Paula se sentó sobre la cama. Bajo el edredón, con el pelo sujeto en un moño, estaba su madre, con aspecto cansado.
Siempre había sido delgada, pero ahora tenía un aspecto tan demacrado…
Después de tantos años volviendo del colegio para oír a los Depeche Mode a todo volumen y ver a su madre con una brocha en la mano, siempre necesitaba un momento para acostumbrarse a la terrible realidad.
Raquel la miró y sus ojos pardos brillaron.
—Te pareces a mi hija.
—Soy tu hija.
—¿Cómo te llamas?
—Paula.
Raquel sonrió.
—Qué bonito.
—A mí también me parece bonito.
Raquel se incorporó un poco.
—Tengo sed.
—Voy a buscar algo de beber. Vuelvo enseguida.
Paula salió de la habitación echando de menos el aroma a hierbas y menta que siempre había parecido emanar de la piel blanca de su madre.
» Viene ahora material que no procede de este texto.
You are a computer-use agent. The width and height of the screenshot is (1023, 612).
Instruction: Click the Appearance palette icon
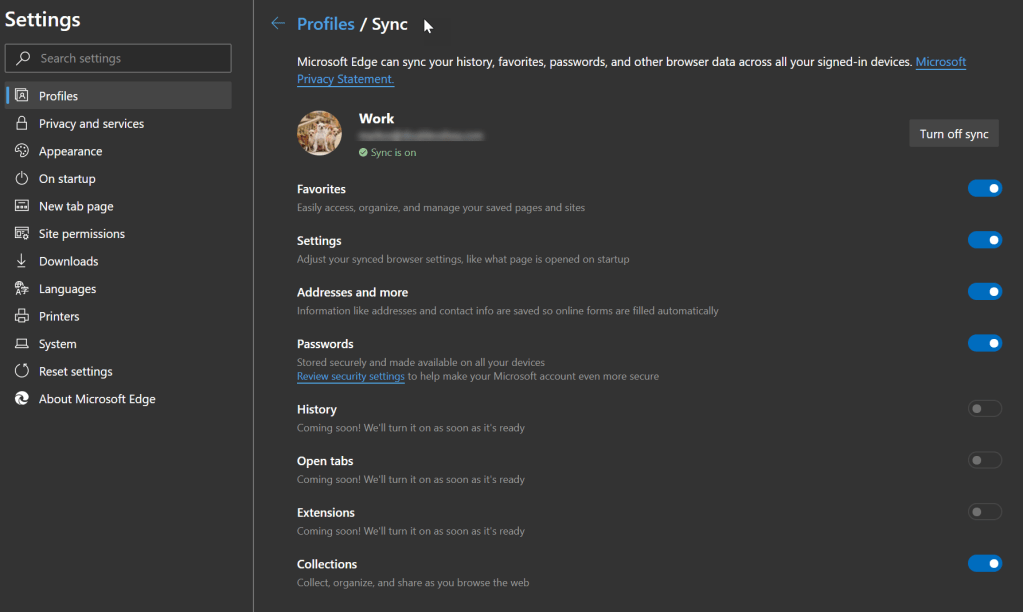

En fin, echaba de menos muchas cosas. La primera vez que le había dicho: «te pareces a mi hija», tuvo que escapar al baño para vomitar. Porque ésa era una frase que una hija nunca debería escuchar de labios de su madre.
Afortunadamente, no siempre era igual. Algunos días eran geniales. Algunos días, su madre sabía quién era. Y ésos eran los mejores, un tesoro para ella.
Paula volvió unos minutos después con un vaso de té helado.
—Aquí está.
Pero Raquel miraba la taza como si fuera una bomba de relojería.
—No quiero eso.
—Es un té helado, con limón… es lo que más te gusta.
—¿Ah, sí?
—Te gusta mucho.
—Entonces, de acuerdo —suspiró Raquel, quien después de tomarse el té empezó a masticar los cubitos de hielo—. ¿Quién eres?
Paula apretó su mano.
—Soy Paula, mamá, tu hija.
—Ah, bien. ¿Me lees algo?
Sí, algunos días eran peores que otros.
Paula tomó el libro que había en la mesilla y empezó a leer.
Leyó mientras su madre cenaba y luego, mientras se quedaba dormida. Pero cuando se marchó unas horas después, no recordaba una sola palabra de lo que había leído.